--- Start SOURCE PASSAGE ---

ARM, x86 Chip Makers Fight to Ride Mobile Growth
April 30th, 2008
Daniel Eran Dilger
Apple’s acquisition of PA Semi appears to fit well into the company’s plans to pioneer the development of a new WiFi mobile platform with the iPhone and iPod Touch. Apple is certainly not the only company to see the vast potential in mobile devices. The market for smartphones and mobile Internet devices is currently broad and diverse, with lots of competition both in the hardware components used and in the operating system and development platforms offered.
Today’s growth in mobile messaging and computing devices bears some similarity with the explosion of desktop personal computing in the early 80s described in the previous segment. The difference is that today there is no big equivalent to IBM threatening to enter the market; all the existing, leading competitors in mobile devices are already large and established companies.
Unlike the 1981 IBM PC, which pushed the unremarkable x86 processor and Microsoft’s copycat software ahead of superior technology, mobile devices today are being sold on their actual merits in terms of hardware and software. Of course, that doesn’t mean there isn’t anyone working to shoehorn the square pegs of x86 processors and Microsoft Windows software into the round hole of mobile devices. Here’s a look at the state of chips in mobiles, and how PA Semi expands the options for Apple in the mobile market.
How Apple’s PA Semi Acquisition Fits Into Its Chip History
Why Did Apple Buy PA Semi?
The Glut of Chip Designs Without Buyers.

--- End SOURCE PASSAGE ---
--- Start DATA TO USE ---

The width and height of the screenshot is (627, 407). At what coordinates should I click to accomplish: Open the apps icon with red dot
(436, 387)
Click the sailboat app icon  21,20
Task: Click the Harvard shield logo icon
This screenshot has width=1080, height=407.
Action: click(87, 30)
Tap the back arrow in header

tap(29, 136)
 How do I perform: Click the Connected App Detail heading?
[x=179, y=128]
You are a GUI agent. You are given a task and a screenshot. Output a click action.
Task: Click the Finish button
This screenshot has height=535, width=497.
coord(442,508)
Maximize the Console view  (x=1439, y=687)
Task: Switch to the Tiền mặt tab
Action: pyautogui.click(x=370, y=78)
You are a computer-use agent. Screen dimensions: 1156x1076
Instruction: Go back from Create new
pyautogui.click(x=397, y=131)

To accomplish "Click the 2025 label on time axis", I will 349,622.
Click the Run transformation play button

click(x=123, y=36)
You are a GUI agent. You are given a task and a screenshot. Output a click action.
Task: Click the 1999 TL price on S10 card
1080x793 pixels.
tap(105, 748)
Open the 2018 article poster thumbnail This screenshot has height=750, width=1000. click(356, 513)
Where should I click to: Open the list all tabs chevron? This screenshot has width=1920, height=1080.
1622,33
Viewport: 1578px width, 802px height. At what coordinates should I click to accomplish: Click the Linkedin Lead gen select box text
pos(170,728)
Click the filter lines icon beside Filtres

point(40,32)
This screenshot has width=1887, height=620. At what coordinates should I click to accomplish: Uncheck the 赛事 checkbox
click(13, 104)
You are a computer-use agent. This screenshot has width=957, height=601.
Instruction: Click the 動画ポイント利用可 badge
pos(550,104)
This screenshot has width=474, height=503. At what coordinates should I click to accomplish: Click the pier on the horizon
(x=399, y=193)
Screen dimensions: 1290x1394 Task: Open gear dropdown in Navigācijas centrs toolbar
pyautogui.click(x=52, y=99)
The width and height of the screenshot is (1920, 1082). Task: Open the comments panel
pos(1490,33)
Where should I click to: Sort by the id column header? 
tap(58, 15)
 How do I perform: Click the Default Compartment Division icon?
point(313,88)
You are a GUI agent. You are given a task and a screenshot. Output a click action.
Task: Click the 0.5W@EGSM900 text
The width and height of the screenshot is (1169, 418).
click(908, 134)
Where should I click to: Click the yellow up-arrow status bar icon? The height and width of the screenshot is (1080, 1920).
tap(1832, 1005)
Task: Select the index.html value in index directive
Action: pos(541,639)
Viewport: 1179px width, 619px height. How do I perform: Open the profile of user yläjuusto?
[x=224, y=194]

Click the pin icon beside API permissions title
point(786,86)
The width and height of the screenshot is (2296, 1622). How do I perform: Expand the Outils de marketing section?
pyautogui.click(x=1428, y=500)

--- End DATA TO USE ---

WHAT IS ASKED:
1. Print the mobile chip article in full, word for word.
2. Output only the listing lines between the line holding "Screen dimensions: 1290x1394" and the line holding "pos(1490,33)", inclusive.
The mobile chip article and the listing are unrelated materials.

TASK ANSWERS:
1.
ARM, x86 Chip Makers Fight to Ride Mobile Growth
April 30th, 2008
Daniel Eran Dilger
Apple’s acquisition of PA Semi appears to fit well into the company’s plans to pioneer the development of a new WiFi mobile platform with the iPhone and iPod Touch. Apple is certainly not the only company to see the vast potential in mobile devices. The market for smartphones and mobile Internet devices is currently broad and diverse, with lots of competition both in the hardware components used and in the operating system and development platforms offered.
Today’s growth in mobile messaging and computing devices bears some similarity with the explosion of desktop personal computing in the early 80s described in the previous segment. The difference is that today there is no big equivalent to IBM threatening to enter the market; all the existing, leading competitors in mobile devices are already large and established companies.
Unlike the 1981 IBM PC, which pushed the unremarkable x86 processor and Microsoft’s copycat software ahead of superior technology, mobile devices today are being sold on their actual merits in terms of hardware and software. Of course, that doesn’t mean there isn’t anyone working to shoehorn the square pegs of x86 processors and Microsoft Windows software into the round hole of mobile devices. Here’s a look at the state of chips in mobiles, and how PA Semi expands the options for Apple in the mobile market.
How Apple’s PA Semi Acquisition Fits Into Its Chip History
Why Did Apple Buy PA Semi?
The Glut of Chip Designs Without Buyers.

2.
Screen dimensions: 1290x1394 Task: Open gear dropdown in Navigācijas centrs toolbar
pyautogui.click(x=52, y=99)
The width and height of the screenshot is (1920, 1082). Task: Open the comments panel
pos(1490,33)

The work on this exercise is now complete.